おおざっぱに書けば、普通の植物は下へ下へと伸びる根(根系)と、上へ上へ伸びる茎とそこから生える葉や花(シュート系)で構成されているのに対し、カワゴロモ科では横へ横へと伸びる根と、そこから生える葉や花で構成されている、というところだろうか。 
図鑑には流水に適応した形態である、などと書かれているが、流水中に生育する植物は他にもたくさんあり(セキショウモなど)、その多くは水にたなびくような姿をしている。どうしてカワゴケソウの仲間だけはこのような姿になることになったのだろうか。

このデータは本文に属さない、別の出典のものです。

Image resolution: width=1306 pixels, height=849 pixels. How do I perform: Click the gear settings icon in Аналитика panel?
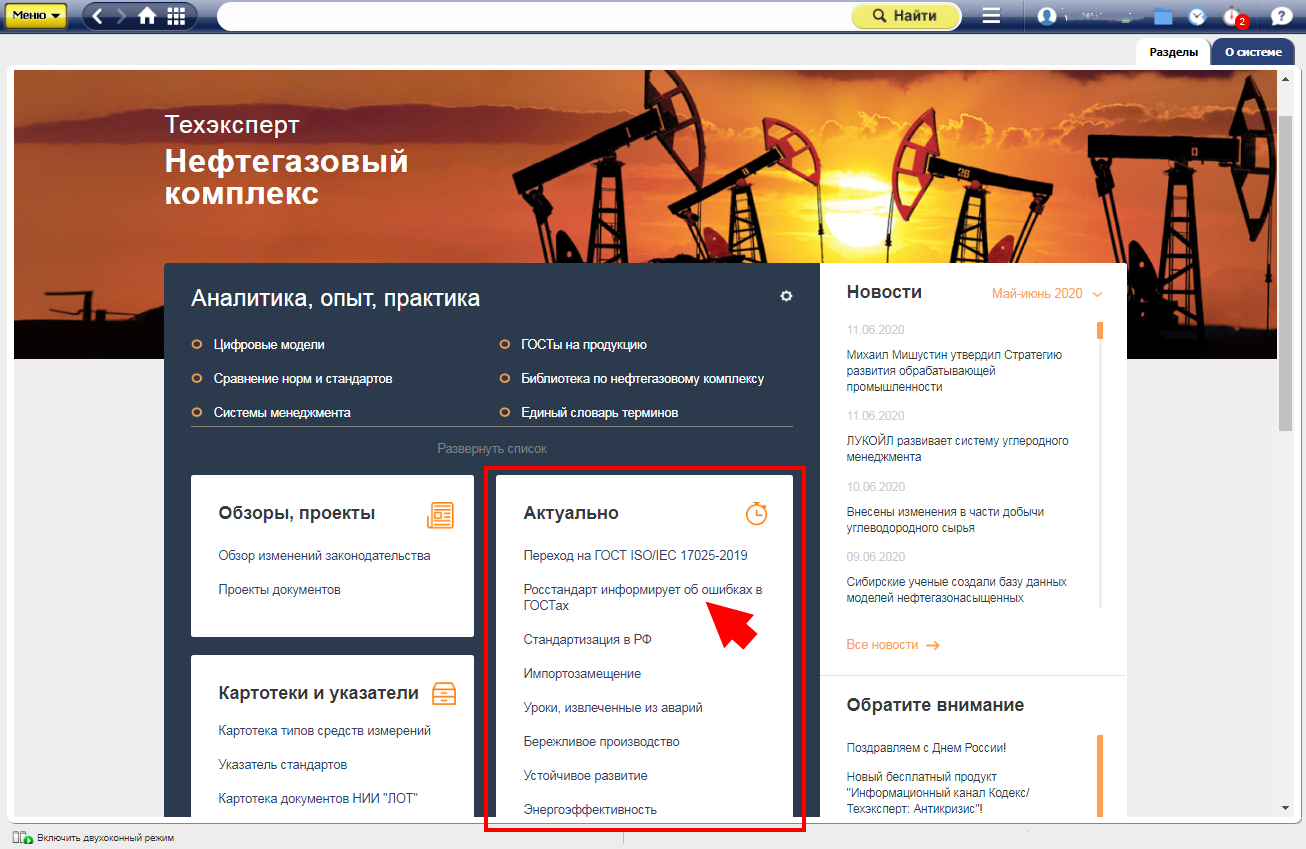[786, 296]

もっと詳しく知りたい方は日本植物学会 カワゴケソウ科から探る植物の形態進化http://bsj.or.jp/jpn/general/research/08.phpなどを参照していただければと思う。

オトギリソウ科のハチジョウオトギリ。








参考
・日本の野生植物 草本Ⅱ 離弁花類 1983年5月30日 初版第9刷 平凡社
・(社)日本植物学会 カワゴケソウ科から探る植物の形態進化 片山なつ1・厚井聡2・加藤雅啓3
1 金沢大・院・自然科学,2 奈良先端大・バイオ,3 国立科博・植物)
http://bsj.or.jp/jpn/general/research/08.php(2015年3月24日現在)





(※)2014年10月10日
以前までは日本に自生するカワゴケソウ属とカワゴロモ属の植物はそれぞれ4種、としていました。しかし、分子系統学的研究による分類ではカワゴケソウ属のうちマノセカワゴケソウとトキワカワゴケソウは、どちらもカワゴケソウにまとめられることになり、カワゴケソウ属の日本自生種は2種、とされたようです。
先日購入した本(「ネイチャーガイド 日本の水草」 角野康郎著 文一総合出版 2014年9月30日 初版第1冊発行)に記述があったので訂正しました。